**Work request:** Lines where the string "computer" appears are to be copied from the entries below.

Stored items
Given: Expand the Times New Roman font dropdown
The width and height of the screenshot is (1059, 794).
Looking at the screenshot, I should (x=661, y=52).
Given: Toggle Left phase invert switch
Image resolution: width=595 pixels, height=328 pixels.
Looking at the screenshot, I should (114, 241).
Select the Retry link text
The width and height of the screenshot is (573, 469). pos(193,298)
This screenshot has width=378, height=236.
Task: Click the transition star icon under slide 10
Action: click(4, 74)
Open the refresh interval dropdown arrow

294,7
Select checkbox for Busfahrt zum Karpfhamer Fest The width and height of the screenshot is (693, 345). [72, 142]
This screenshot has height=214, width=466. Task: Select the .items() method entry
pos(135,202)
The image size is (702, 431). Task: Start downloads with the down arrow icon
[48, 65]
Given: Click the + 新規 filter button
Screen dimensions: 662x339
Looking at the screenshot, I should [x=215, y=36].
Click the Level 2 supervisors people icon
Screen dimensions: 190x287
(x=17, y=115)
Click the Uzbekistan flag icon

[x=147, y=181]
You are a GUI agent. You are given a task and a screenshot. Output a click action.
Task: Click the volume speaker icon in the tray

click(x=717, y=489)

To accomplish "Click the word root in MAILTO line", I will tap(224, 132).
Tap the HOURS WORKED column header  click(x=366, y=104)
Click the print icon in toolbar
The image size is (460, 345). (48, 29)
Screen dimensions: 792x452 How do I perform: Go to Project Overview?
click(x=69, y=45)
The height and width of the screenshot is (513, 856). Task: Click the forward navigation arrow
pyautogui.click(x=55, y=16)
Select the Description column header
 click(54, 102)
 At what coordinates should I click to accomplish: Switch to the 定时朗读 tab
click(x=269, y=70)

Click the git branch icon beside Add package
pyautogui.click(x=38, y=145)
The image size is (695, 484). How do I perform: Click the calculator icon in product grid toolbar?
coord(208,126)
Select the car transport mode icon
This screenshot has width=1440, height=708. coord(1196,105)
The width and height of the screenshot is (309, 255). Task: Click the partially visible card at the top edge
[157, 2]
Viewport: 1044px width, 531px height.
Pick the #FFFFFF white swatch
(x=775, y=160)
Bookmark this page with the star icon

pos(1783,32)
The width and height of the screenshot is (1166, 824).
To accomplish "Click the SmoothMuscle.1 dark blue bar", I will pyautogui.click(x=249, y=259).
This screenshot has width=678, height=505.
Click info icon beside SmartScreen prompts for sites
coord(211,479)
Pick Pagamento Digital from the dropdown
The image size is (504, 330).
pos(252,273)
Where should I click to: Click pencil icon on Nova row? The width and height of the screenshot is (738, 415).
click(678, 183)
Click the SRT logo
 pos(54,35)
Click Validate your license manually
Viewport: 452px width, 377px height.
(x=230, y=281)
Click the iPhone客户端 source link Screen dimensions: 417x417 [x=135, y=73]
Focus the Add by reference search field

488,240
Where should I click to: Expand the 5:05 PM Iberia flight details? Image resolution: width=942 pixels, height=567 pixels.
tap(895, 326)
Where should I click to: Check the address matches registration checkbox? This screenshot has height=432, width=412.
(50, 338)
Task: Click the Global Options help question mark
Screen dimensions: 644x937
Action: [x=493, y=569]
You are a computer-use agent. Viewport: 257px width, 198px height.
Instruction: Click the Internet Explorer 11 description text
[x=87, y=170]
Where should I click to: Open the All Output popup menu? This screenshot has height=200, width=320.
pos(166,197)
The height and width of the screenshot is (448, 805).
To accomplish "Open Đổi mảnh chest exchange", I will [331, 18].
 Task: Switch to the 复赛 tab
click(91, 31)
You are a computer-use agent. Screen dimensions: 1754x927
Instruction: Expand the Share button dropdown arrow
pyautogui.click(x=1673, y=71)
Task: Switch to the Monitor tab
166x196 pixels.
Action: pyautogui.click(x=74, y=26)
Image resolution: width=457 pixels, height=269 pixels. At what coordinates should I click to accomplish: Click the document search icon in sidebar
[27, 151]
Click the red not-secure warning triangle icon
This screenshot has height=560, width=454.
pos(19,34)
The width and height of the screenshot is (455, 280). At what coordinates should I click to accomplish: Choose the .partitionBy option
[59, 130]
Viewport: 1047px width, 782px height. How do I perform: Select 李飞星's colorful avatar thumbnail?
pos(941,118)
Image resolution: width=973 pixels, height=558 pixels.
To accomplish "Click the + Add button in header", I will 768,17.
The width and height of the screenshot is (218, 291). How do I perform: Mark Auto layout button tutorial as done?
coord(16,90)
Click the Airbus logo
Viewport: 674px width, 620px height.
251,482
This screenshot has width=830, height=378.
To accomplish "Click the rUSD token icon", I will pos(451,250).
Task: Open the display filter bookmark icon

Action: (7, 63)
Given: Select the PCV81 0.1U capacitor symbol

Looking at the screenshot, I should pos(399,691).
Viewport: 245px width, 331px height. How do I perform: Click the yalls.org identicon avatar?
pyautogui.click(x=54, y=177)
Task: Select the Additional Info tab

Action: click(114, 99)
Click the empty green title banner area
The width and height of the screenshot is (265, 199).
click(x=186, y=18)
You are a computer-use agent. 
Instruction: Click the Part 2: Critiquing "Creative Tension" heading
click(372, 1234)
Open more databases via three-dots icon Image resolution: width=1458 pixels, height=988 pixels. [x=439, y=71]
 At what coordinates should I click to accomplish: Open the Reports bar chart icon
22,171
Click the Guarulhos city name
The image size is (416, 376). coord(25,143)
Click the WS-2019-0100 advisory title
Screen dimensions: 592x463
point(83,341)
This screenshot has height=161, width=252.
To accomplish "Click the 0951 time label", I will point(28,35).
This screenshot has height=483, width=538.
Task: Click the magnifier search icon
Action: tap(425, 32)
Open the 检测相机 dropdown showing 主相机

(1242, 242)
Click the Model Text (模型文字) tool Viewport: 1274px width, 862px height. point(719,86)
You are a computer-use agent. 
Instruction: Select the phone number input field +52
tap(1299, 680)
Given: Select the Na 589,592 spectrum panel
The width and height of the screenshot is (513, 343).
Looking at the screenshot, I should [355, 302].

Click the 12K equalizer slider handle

**Solution:**
You are a computer-use agent. Viewport: 257px width, 198px height.
You are a computer-use agent. Screen dimensions: 1754x927
You are a computer-use agent. 
You are a computer-use agent. 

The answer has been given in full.